-------- Record set

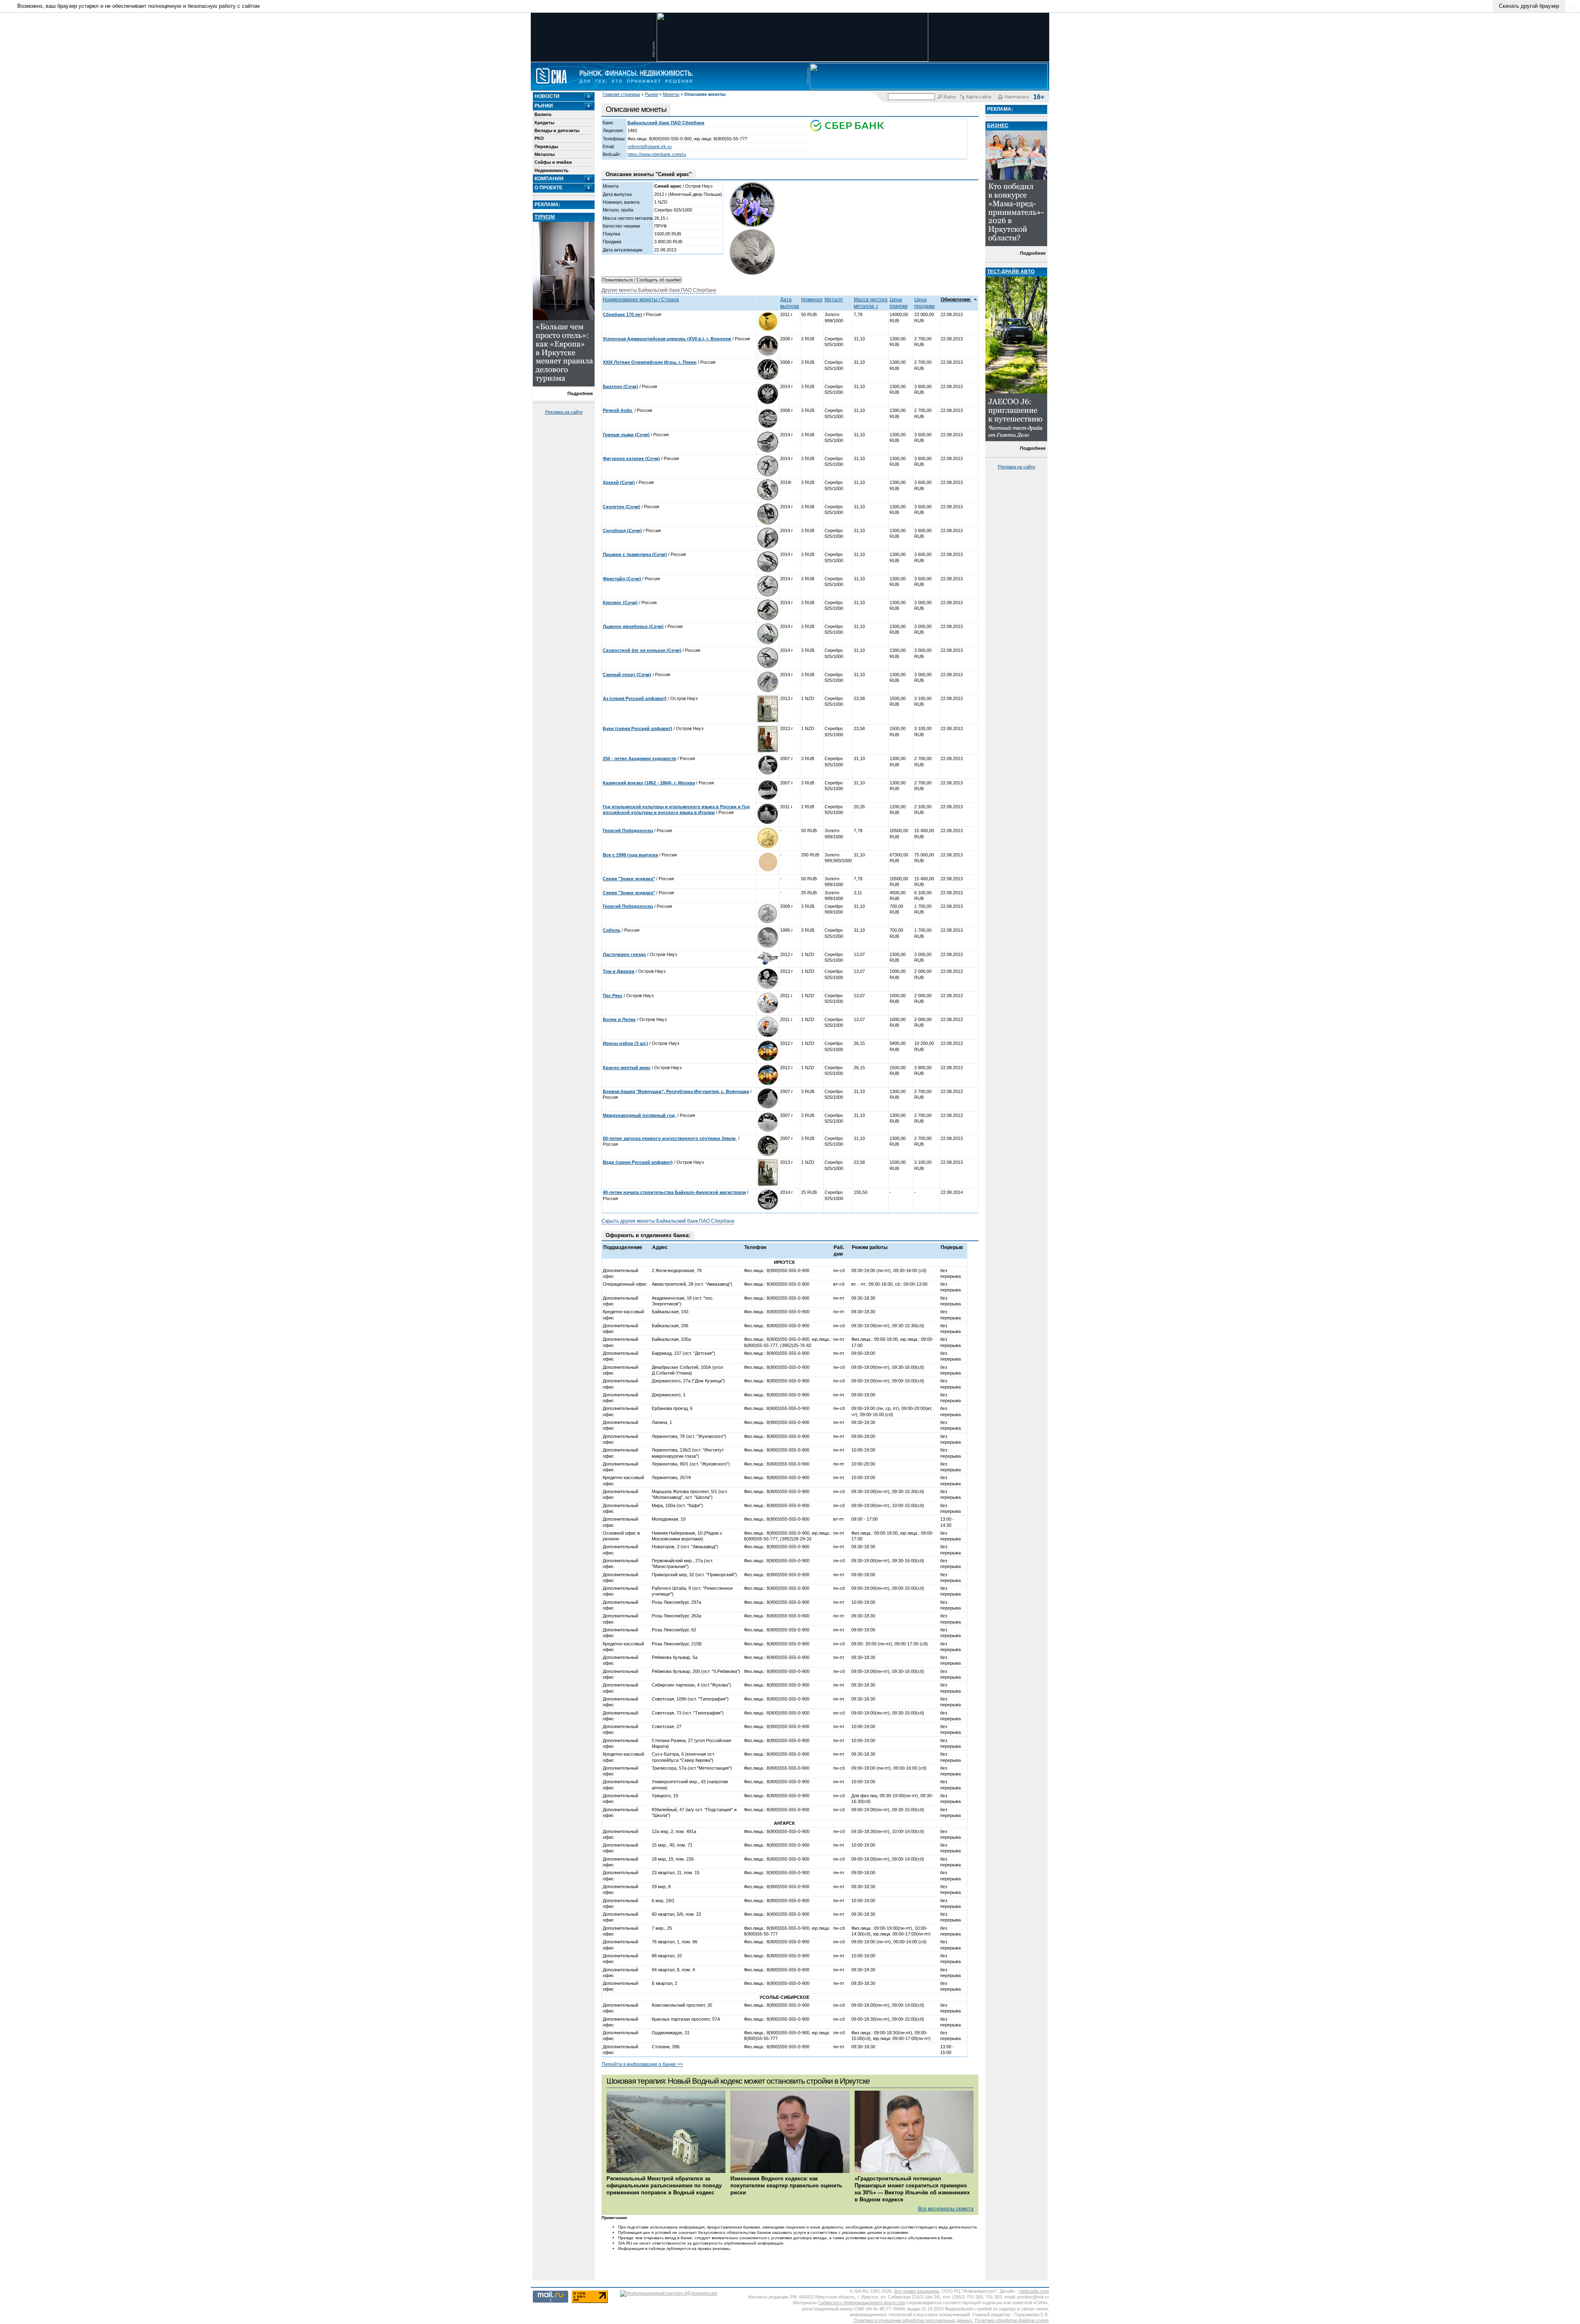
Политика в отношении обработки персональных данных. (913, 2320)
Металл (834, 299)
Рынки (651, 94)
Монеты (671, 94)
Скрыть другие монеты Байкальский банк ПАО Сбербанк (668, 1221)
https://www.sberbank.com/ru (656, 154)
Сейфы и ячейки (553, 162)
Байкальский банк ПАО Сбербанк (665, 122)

----------------

◆ **Assignment**
Go through the listing above and retype it exactly, skipping every picture.

◆ **Response**
Политика в отношении обработки персональных данных. (913, 2320)
Металл (834, 299)
Рынки (651, 94)
Монеты (671, 94)
Скрыть другие монеты Байкальский банк ПАО Сбербанк (668, 1221)
https://www.sberbank.com/ru (656, 154)
Сейфы и ячейки (553, 162)
Байкальский банк ПАО Сбербанк (665, 122)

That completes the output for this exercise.